During my school years, I often didn’t feel like my life and my choices were my own. Everything I did always had to be for a greater purpose and by a greater sacrifice. That everything in an overwhelmingly generational sense was riding on my success. And it’s because of that trauma that I would sometimes cheat myself, convincing myself I’m too late or not ready or not good enough, falsely assessing the outcome before I can even begin. It felt safer to quit early on if I didn’t already envision excellence as an outcome.
This is a lie. Because anything you put your heart into should be considered excellence, regardless of the outcome. Ambition is a wonderful trait to have. But when we give someone else the power to give meaning to our actions, it comes at the cost of our health and happiness. That is way too much pressure to put on yourself. It is also way too much pressure to put on our youth. We should allow ourselves to dream and be ambitious without removing the enjoyment of life itself.
So really, right now I’m writing for the folks that may or may not have come from ideal homes or environments that rarely made them feel seen in spite of how hard they worked. I write for the folks that only found the support system they needed, within an institutional system that profited off of (and even at times exploited) their labor. Those who only received validation and affirmation and love as a reward for having something to prove.
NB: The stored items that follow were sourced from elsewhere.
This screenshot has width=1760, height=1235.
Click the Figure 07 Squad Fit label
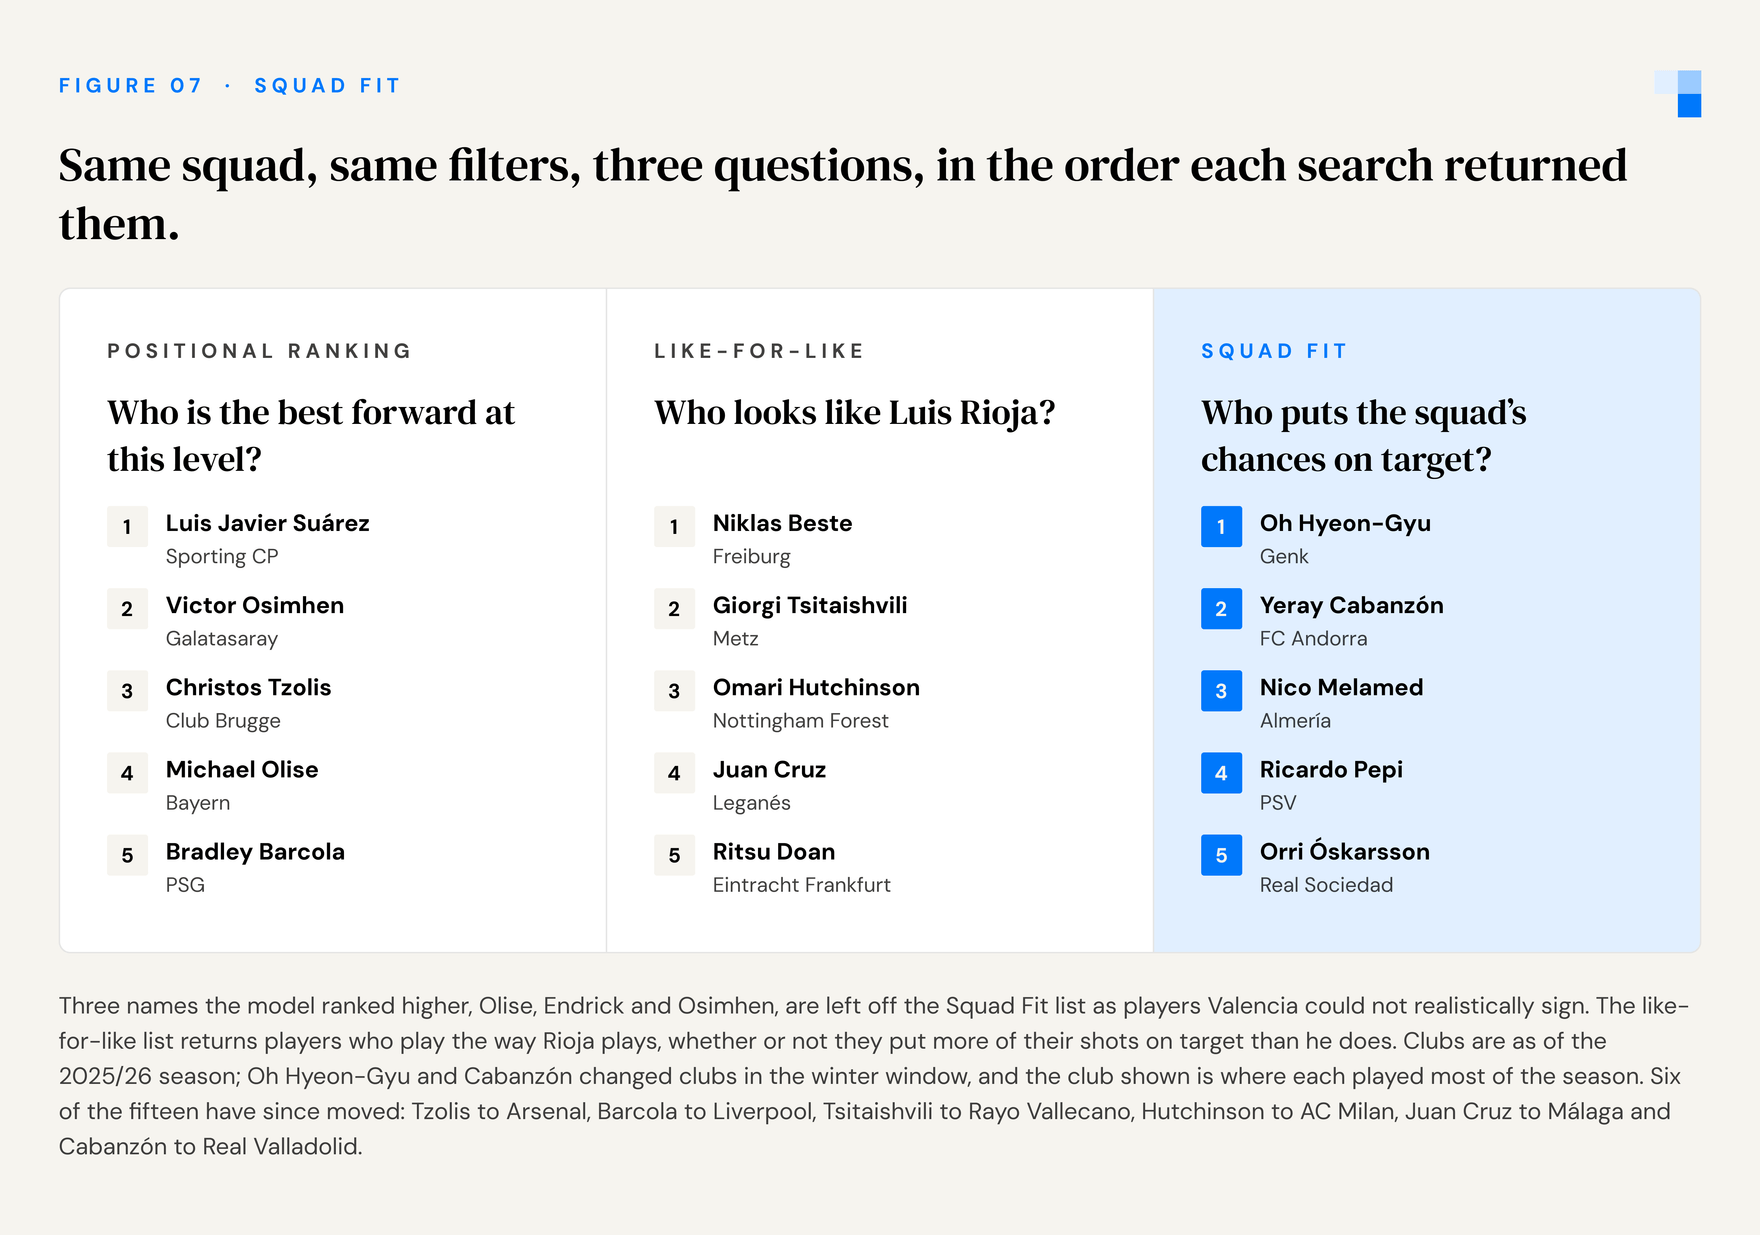229,86
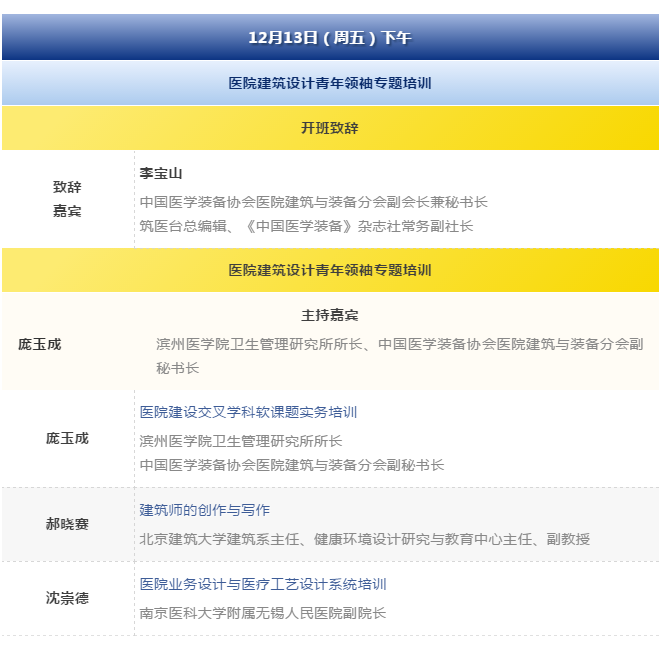Open the 医院业务设计与医疗工艺设计系统培训 link
662x648 pixels.
point(262,584)
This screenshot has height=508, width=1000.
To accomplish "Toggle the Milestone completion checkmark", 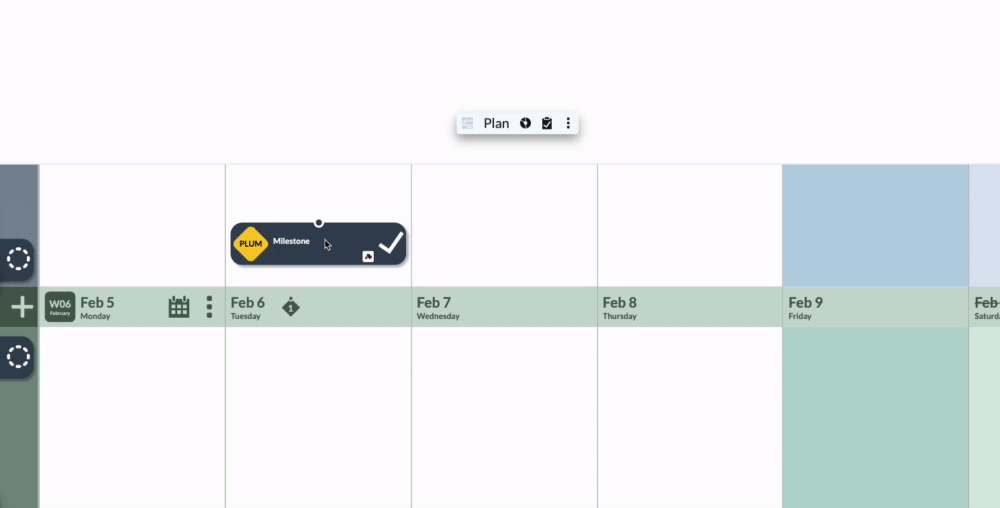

I’m writing to let you know that you can believe in yourself without having to lose yourself. Don’t let yourself be a casualty of excellence. Excel at being you, and let everything else follow.
Questions to think about:
How can we better support our youth in achieving their goals/dreams, without breaking them down in that process?
Do we consider resourcefulness in the same realm of gifted and talented?
Is it lack that motivates greatness, or abundance?
How do we create ecosystems of abundance for folks that don’t exist within binary circumstances?